The BBC said it had taken the decision to cancel this year’s Writers Academy – which was launched to give writers the skills to work across the Corporation’s long-running dramas – following the departure of its founder, John Yorke, last year.

In a message posted on the BBC Writersroom website, the Corporation said: “With John Yorke’s departure from the BBC, the drama Writers Academy won’t be running again in its current form.

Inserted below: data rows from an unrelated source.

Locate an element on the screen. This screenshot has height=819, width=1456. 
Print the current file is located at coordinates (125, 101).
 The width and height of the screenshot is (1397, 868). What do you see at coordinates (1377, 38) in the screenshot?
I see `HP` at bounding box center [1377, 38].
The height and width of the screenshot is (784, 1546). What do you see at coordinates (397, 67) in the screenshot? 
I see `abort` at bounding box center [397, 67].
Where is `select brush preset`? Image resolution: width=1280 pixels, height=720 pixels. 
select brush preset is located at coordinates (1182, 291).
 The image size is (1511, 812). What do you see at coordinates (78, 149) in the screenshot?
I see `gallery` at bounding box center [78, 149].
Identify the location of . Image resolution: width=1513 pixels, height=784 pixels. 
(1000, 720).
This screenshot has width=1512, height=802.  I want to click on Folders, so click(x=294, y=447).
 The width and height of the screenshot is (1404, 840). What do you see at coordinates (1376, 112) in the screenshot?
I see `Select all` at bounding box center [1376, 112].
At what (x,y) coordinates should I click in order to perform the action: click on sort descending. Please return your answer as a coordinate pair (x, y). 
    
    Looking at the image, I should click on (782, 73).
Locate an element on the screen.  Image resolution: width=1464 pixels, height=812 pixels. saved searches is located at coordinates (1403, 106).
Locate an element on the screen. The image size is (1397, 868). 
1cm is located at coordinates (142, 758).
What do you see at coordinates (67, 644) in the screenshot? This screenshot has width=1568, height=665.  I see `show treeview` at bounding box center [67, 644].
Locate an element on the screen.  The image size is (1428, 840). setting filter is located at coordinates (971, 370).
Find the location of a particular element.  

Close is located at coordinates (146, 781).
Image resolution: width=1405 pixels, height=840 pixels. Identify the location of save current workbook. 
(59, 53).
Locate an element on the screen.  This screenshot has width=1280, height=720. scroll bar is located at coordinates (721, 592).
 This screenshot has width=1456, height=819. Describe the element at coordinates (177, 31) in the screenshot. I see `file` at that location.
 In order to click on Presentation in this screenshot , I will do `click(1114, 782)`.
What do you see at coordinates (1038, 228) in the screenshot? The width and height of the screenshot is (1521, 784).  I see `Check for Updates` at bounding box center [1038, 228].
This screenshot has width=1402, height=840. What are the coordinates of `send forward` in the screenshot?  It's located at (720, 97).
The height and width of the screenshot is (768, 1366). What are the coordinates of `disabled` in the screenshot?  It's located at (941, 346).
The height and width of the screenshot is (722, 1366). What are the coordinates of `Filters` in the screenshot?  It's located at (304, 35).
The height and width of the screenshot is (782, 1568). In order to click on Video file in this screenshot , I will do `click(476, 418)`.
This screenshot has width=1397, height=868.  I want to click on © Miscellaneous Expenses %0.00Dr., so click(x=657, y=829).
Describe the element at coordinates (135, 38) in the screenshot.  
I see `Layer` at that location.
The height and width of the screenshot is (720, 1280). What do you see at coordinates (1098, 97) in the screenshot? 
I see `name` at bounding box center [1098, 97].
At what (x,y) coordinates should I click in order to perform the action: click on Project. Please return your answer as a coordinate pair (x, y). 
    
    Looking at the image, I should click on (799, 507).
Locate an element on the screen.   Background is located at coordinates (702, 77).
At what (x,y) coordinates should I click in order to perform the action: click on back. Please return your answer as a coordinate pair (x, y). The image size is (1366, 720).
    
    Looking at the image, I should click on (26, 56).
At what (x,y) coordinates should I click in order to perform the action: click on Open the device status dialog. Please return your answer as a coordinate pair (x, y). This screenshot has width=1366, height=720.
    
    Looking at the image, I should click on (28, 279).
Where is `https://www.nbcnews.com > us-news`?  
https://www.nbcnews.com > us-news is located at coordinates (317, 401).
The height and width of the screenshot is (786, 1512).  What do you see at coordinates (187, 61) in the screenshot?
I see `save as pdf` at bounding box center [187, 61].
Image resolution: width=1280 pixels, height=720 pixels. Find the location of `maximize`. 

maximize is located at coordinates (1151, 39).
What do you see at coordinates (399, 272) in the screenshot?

We are taking the time to reassess the best way for the academy to continue and so we won’t be running it in 2013.”

Since 2005, the scheme has offered up and coming writers the chance to gain the skills needed to pen television drama by attending masterclasses from the likes of Jordan, who created Hustle, and Machin, who penned Waking the Dead.

As part of the scheme, applicants also had placements working on productions such as EastEnders, Casualty and Holby City.

Graduates from the academy include Tom Bidwell, who is a writer on E4’s new comedy My Mad Fat Diary, and Matthew Barry, who is a regular writer on EastEnders and Holby City.

Kathleen McLynn, a development producer for BBC continuing drama series, explained that the Corporation was looking for someone to replace Yorke as head of the academy.

“We need to find someone to take his place. It was his course, his training, and he was very passionate about it. So we need to find someone who is going to instil that same passion in it,” she said.

She added that the scheme would return next year but not “necessarily in the same form”.

Responding to the news that the academy will not be running this year, Gail Renard, chair of the television committee at the Writers’ Guild of Great Britain, said “many wonderful writers” had come out of it.

She added: “Writers have to be persistent and never more than today. And that means experienced writers as well as new. Unfortunately there are too many barriers between writers and the people who actually produce shows today. Perhaps fewer barriers would produce even better creative results all around.”

This year the BBC is running a “shadow scheme”, to give writers the chance to gain experience of working for one of the Corporation’s long-running series.

McLynn said this scheme was separate from the academy and did not replace it.